**Task description:**
Start at the line with "The height and width of the screenshot is (400, 662)." in the records below, stop at the line with "Given: Open the alle Telefone dropdown", and return every line in that span exactly, the two end lines included.
Data records Block Start
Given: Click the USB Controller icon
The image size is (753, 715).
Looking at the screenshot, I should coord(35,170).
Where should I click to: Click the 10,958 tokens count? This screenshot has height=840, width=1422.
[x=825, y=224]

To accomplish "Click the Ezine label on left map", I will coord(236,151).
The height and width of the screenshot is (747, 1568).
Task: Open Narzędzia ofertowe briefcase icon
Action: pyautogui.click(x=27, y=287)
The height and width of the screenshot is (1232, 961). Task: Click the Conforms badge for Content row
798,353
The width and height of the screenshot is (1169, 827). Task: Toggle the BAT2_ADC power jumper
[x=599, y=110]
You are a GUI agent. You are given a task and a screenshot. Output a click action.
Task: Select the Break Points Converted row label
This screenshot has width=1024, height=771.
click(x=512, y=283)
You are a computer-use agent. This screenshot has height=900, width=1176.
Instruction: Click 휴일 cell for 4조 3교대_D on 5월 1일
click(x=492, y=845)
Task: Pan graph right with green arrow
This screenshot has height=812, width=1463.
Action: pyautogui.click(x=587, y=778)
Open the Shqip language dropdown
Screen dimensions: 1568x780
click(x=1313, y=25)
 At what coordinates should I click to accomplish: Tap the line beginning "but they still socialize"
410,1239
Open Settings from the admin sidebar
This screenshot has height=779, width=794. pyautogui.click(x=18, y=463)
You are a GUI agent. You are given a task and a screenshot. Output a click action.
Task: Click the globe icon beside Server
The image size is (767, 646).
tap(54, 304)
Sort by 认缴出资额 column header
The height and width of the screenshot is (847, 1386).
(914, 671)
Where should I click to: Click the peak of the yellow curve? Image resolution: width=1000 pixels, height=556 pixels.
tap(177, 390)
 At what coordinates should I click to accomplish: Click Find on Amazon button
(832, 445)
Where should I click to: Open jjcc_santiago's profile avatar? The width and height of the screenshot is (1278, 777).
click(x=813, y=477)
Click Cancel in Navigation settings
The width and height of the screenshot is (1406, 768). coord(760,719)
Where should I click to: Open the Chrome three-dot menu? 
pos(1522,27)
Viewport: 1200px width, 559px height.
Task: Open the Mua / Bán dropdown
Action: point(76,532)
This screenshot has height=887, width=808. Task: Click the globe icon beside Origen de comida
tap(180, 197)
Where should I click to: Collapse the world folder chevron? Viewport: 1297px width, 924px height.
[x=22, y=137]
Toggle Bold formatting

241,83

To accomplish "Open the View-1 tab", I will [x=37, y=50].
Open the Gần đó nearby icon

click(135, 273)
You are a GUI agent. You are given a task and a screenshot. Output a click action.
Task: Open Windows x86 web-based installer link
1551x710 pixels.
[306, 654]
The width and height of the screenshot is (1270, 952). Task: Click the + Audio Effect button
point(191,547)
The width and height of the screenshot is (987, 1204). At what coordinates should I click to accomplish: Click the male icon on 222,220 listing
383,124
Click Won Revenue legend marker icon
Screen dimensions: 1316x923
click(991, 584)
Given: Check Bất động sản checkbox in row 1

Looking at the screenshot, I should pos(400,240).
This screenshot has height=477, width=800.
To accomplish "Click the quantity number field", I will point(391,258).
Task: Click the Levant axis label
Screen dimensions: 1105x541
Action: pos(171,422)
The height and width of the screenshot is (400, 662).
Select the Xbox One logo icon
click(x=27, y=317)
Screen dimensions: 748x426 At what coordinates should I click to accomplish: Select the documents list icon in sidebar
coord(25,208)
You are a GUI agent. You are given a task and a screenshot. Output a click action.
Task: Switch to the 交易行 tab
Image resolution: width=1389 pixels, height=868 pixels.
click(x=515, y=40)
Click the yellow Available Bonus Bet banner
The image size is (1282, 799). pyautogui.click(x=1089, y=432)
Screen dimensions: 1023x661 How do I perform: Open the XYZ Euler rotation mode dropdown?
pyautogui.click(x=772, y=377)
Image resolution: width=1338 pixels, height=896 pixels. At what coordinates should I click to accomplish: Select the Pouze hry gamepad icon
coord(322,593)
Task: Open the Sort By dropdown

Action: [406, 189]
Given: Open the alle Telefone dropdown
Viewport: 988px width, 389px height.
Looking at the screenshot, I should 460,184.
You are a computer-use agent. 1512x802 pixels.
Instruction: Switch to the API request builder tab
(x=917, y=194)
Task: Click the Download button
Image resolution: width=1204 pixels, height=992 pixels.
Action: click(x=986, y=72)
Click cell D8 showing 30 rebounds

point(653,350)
Data records Block End
**Answer section:**
The height and width of the screenshot is (400, 662).
Select the Xbox One logo icon
click(x=27, y=317)
Screen dimensions: 748x426 At what coordinates should I click to accomplish: Select the documents list icon in sidebar
coord(25,208)
You are a GUI agent. You are given a task and a screenshot. Output a click action.
Task: Switch to the 交易行 tab
Image resolution: width=1389 pixels, height=868 pixels.
click(x=515, y=40)
Click the yellow Available Bonus Bet banner
The image size is (1282, 799). pyautogui.click(x=1089, y=432)
Screen dimensions: 1023x661 How do I perform: Open the XYZ Euler rotation mode dropdown?
pyautogui.click(x=772, y=377)
Image resolution: width=1338 pixels, height=896 pixels. At what coordinates should I click to accomplish: Select the Pouze hry gamepad icon
coord(322,593)
Task: Open the Sort By dropdown

Action: [406, 189]
Given: Open the alle Telefone dropdown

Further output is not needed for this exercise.